Contstraint-induced therapy (CIT): This therapy is modeled after a physical therapy for paralysis in which a patient is “forced,” for example, to use an impaired side of the body, because the good side has been restricted or constrained. In applying this principle to communication functions, a person with aphasia may be constrained in using intact gesture in order to direct the individual to use impaired spoken language.
A second, and perhaps more well-known, component of this treatment is that it is more intensive than typical therapy schedules and it lasts for a relatively short duration. For example, the therapy may be administered for three hours daily for two weeks. Studies of CIT have been expanding beyond Germany and Houston, but it is not yet covered by insurance.
Constraint-induced therapy is almost the opposite of compensatory strategies in which the person with aphasia is encouraged to use intact abilities to communicate. It is likely that a therapist will employ both approaches.
Melodic Intonation Therapy (MIT): Developed by Robert Sparks in Boston, MIT is based on an observation that that some persons with aphasia “sing it better than saying it.” The method is a series of steps in which an individual practices an artificially melodic production of sentences. It has been recommended for people with an expressive type of aphasia and good comprehension. We are careful to watch for the individual who speaks much better with melodic intonation but fails to carry this performance over to natural conversation.

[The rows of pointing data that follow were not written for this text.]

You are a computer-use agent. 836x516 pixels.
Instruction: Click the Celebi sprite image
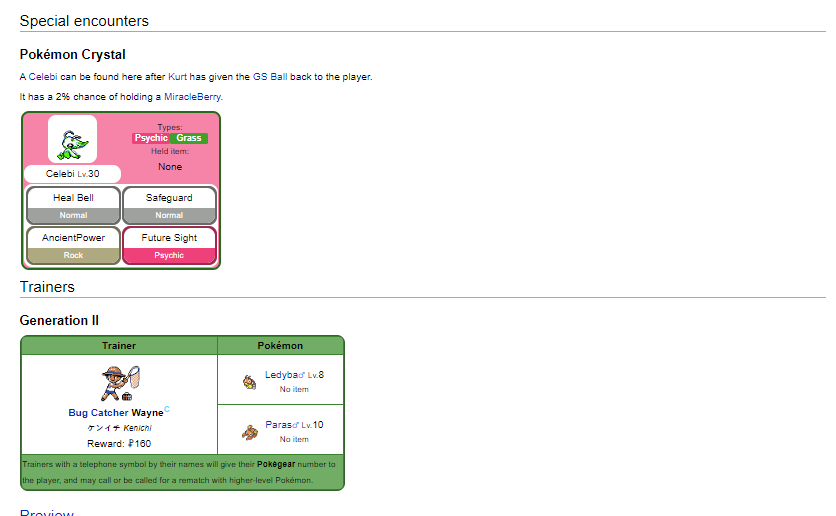click(x=73, y=140)
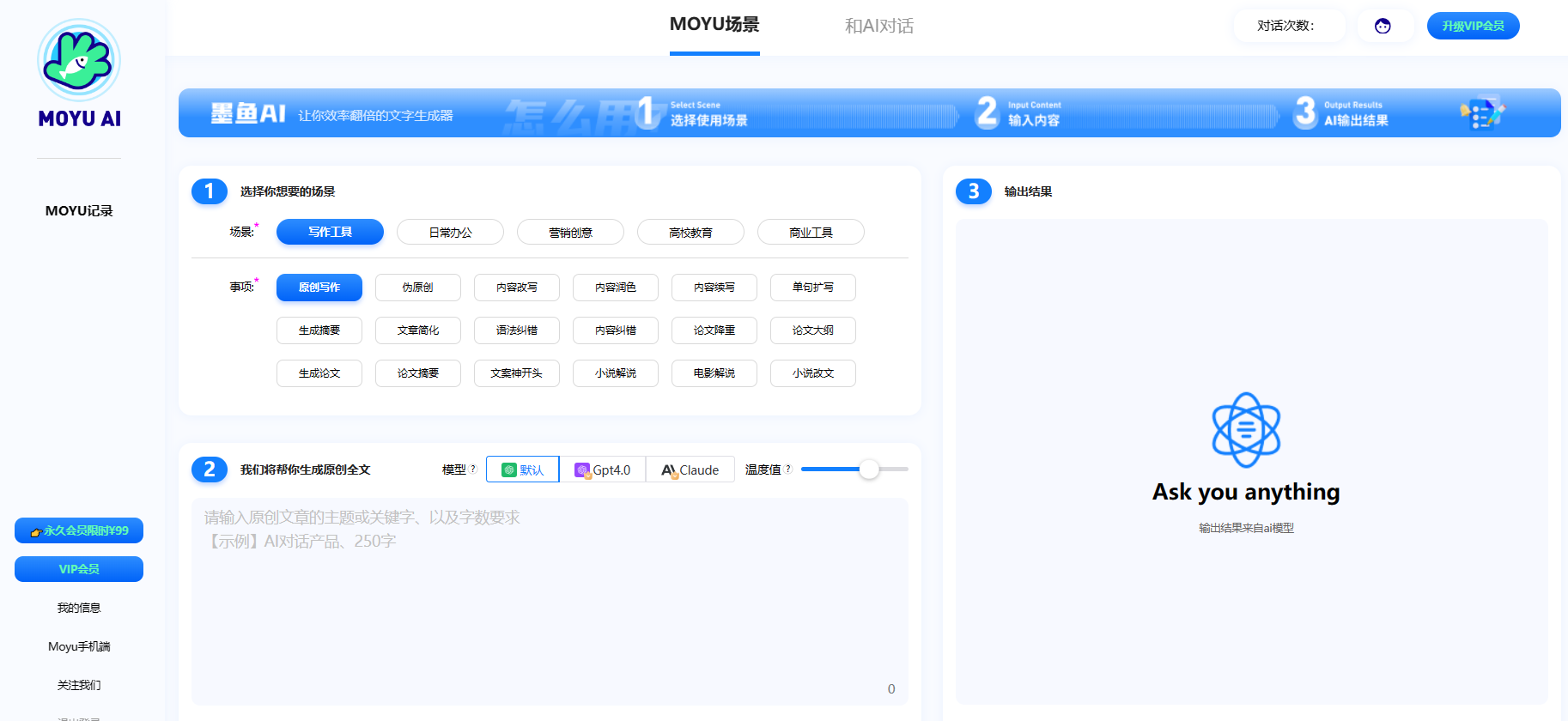1568x721 pixels.
Task: Click the temperature slider handle
Action: (869, 469)
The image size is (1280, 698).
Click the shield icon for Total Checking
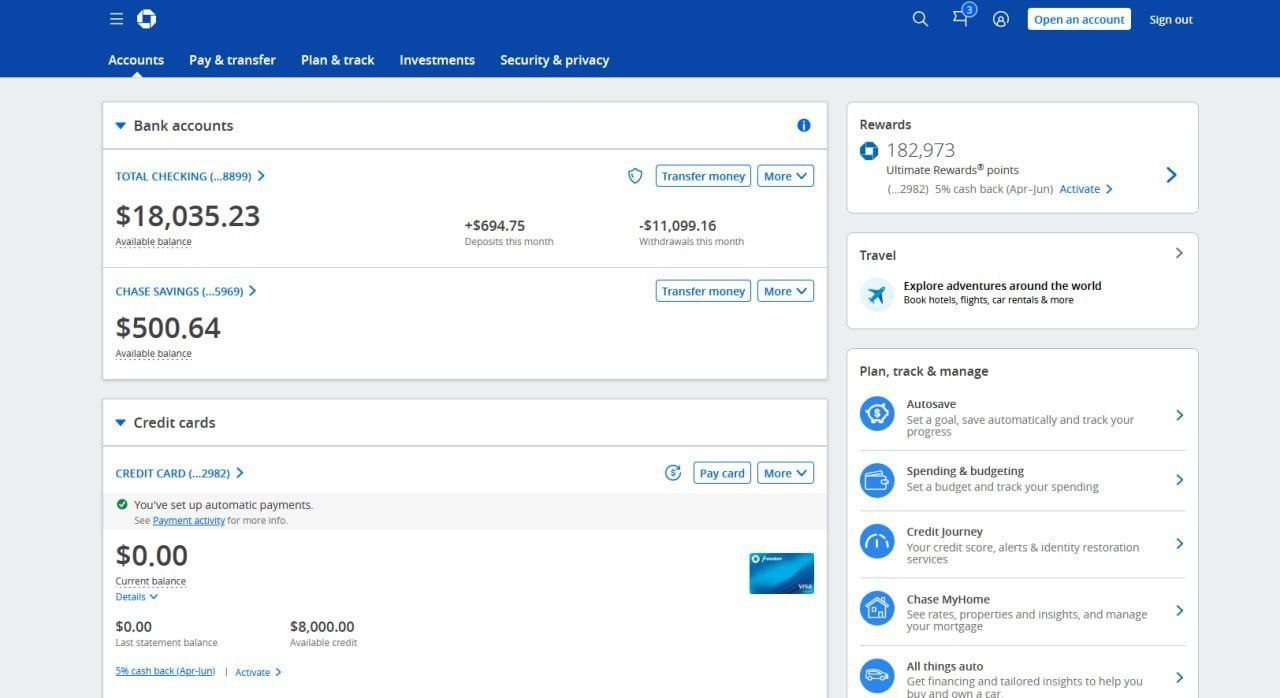(635, 176)
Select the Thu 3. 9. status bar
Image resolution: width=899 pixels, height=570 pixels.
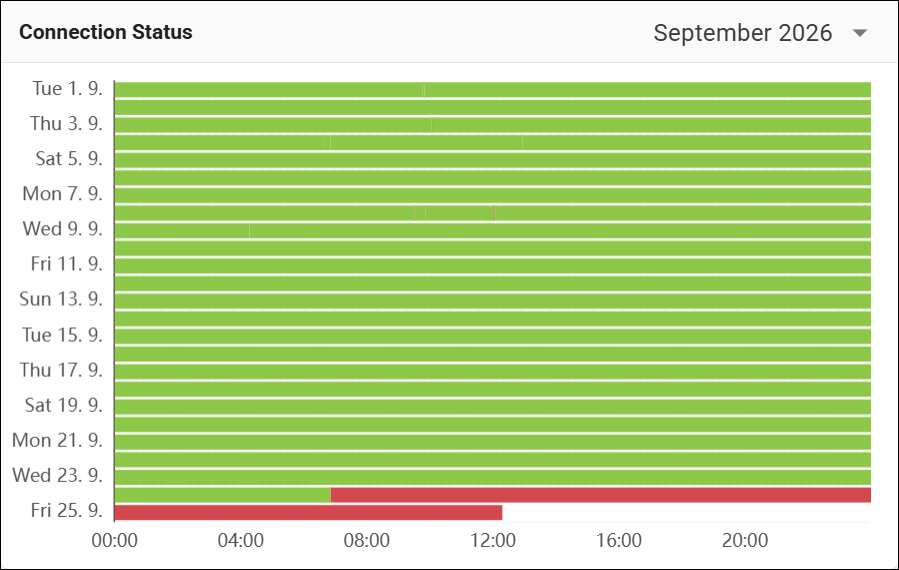click(x=493, y=125)
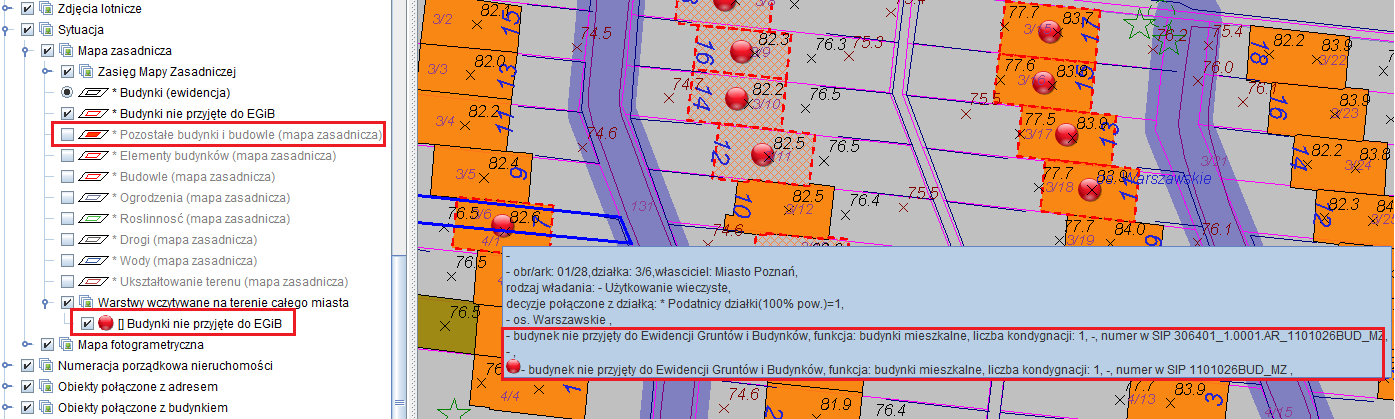Screen dimensions: 1395x419
Task: Click the red marker on parcel 3/18
Action: 1090,188
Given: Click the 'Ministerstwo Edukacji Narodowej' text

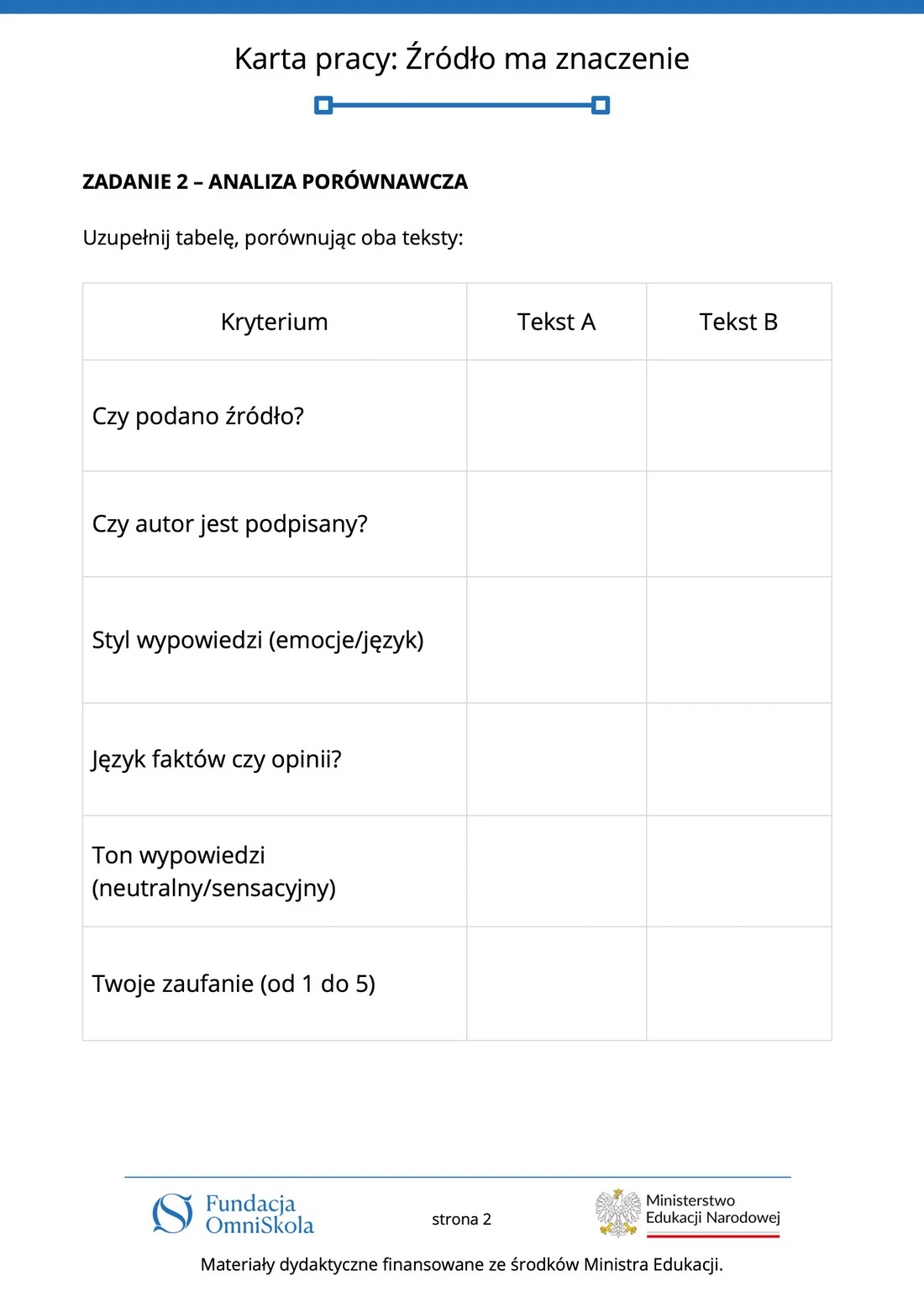Looking at the screenshot, I should [712, 1209].
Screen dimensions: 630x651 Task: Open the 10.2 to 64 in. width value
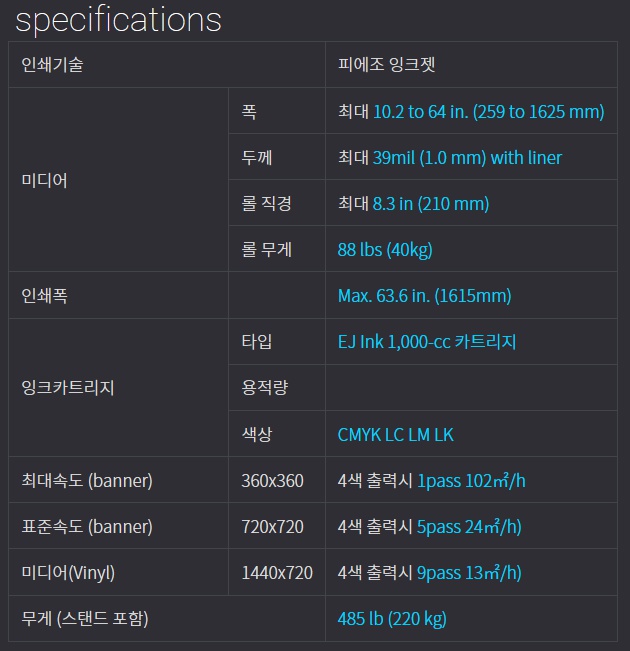[488, 112]
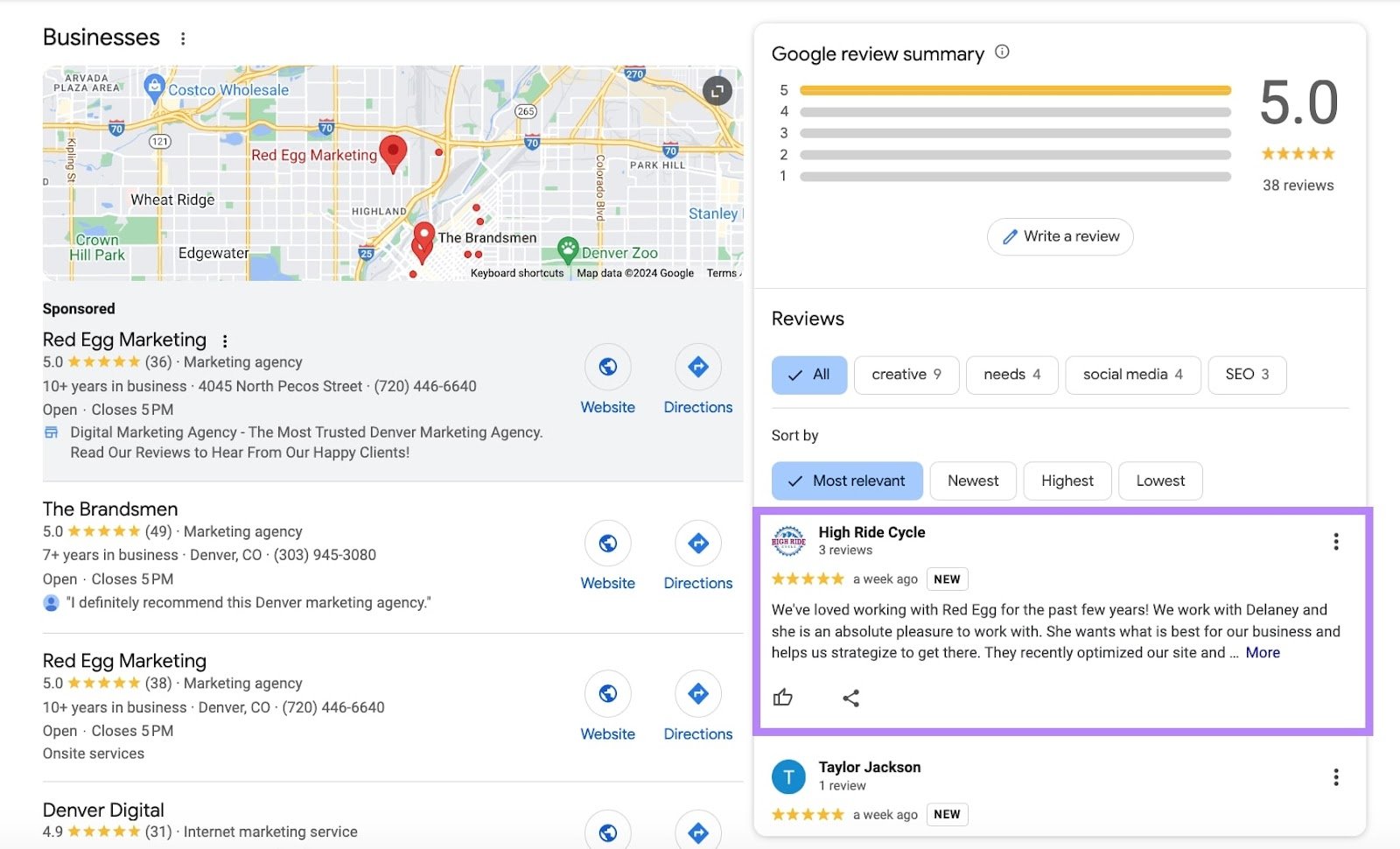Click the Write a review button
The image size is (1400, 849).
[x=1060, y=236]
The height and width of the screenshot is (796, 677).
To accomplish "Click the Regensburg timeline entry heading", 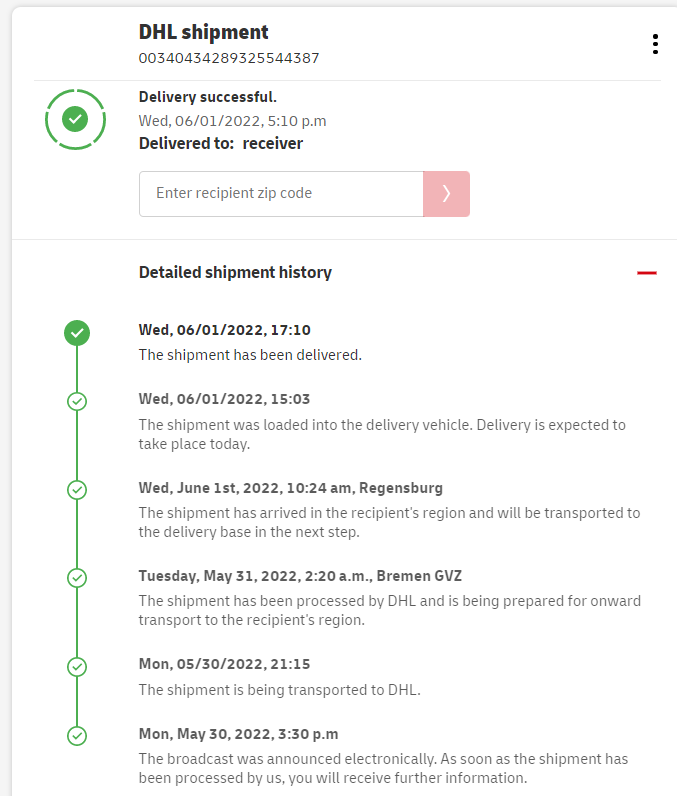I will point(290,488).
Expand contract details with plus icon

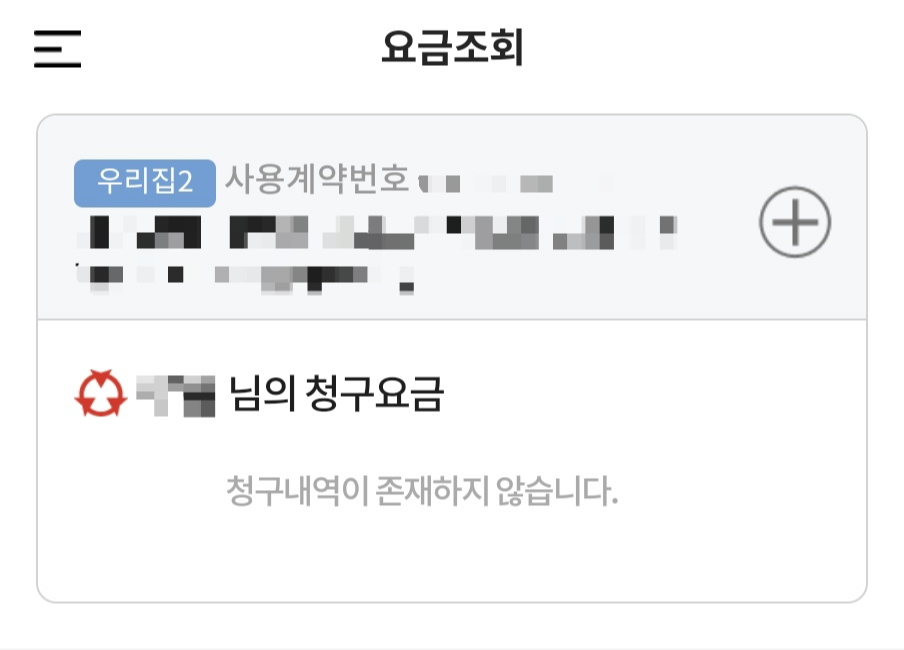click(x=794, y=222)
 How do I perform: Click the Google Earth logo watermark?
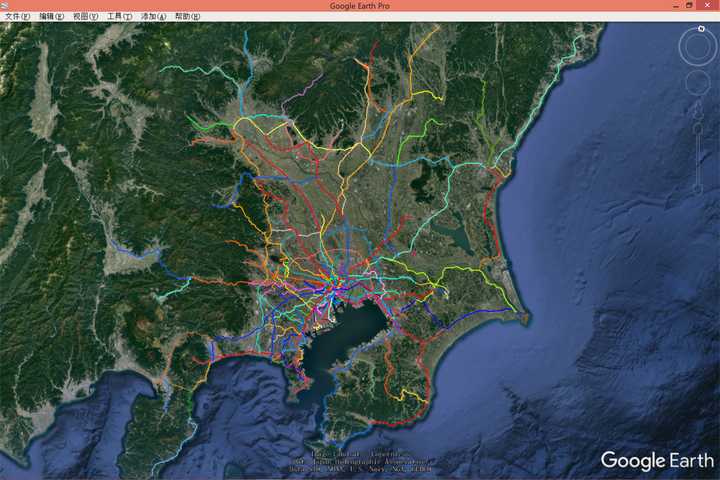click(657, 460)
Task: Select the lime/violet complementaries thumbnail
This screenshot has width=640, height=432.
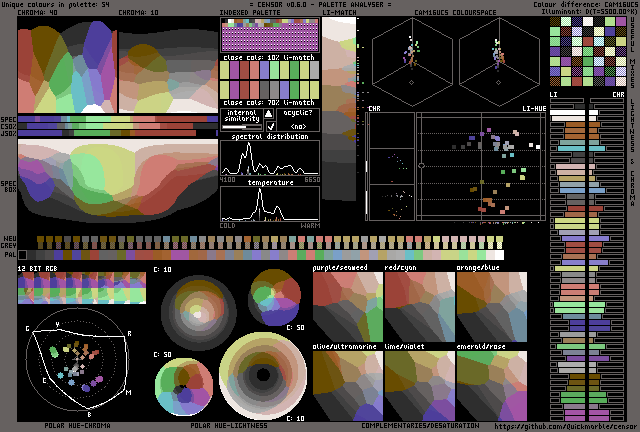Action: click(419, 387)
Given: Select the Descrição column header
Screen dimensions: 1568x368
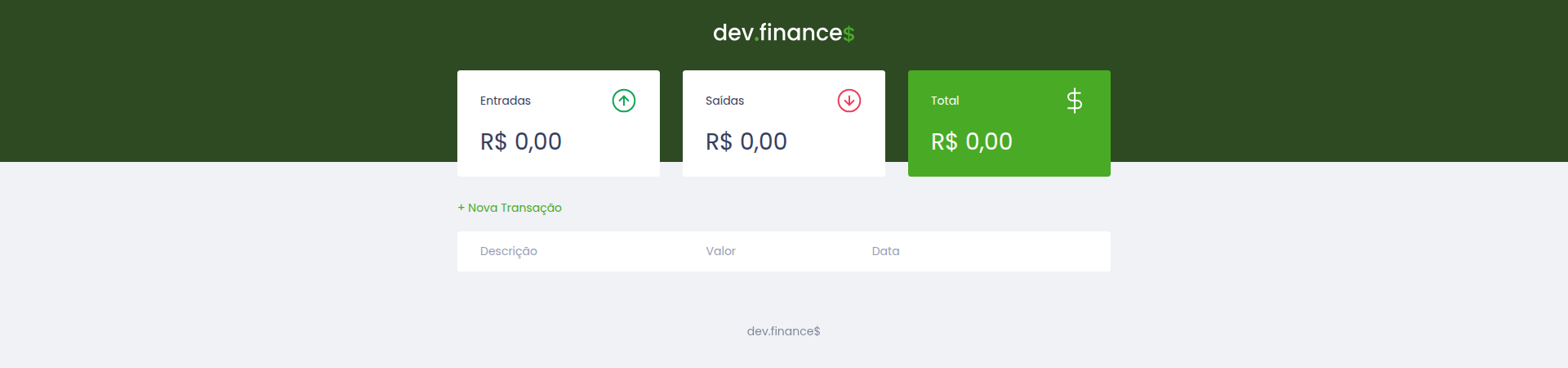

Tele-rehabilitation: Established procedures are provided over the Internet with web cameras so that the therapist and person with aphasia can see and hear each other. Not yet widely available and not yet covered by Medicare, it is being developed by William Connors in Pittsburgh.
Specific Communication-based methods
PACE therapy (Promoting Aphasics’ Communicative Effectiveness): This procedure is a slight variation of the basic picture-naming drill, but the adjustments introduce elements of conversation into the interaction These adjustments include the person with aphasia and the therapist taking turns conveying messages, pictures for messages hidden from the listener, and a free choice of modalities for conveying messages. Developed by Jeanne Wilcox and Albyn Davis in Memphis, it appears to have been popular in Europe where most studies have been conducted.
Conversational coaching: Developed by Audrey Holland in Arizona, this strategy aims at increasing commuunicative confidence through the practice of scripted conversations. With assistance from Leora Cherney in Chicago, this method has been integrated into a computer program. Called “AphasiaScripts,” it includes a virtual therapist to provide help for the person with aphasia.
Supported conversation: Originated by Aura Kagan in Toronto, Canada, supported conversation is a particular strategy for enhancing communicative confidence that is commonly found in community support groups. Volunteers are trained to engage in real conversations with persons who have aphasia. Similar therapies have been described, called “conversation therapy” or “scaffolded conversations.”
A General Comment
There are many other therapies, and most of the therapies mentioned are continually being studied for their effectiveness. A speech-language pathologist tailors a therapy program to the wishes and abilities of the individual client, also considering the capacities of the rehabilitation facility and the availability of caregiver support.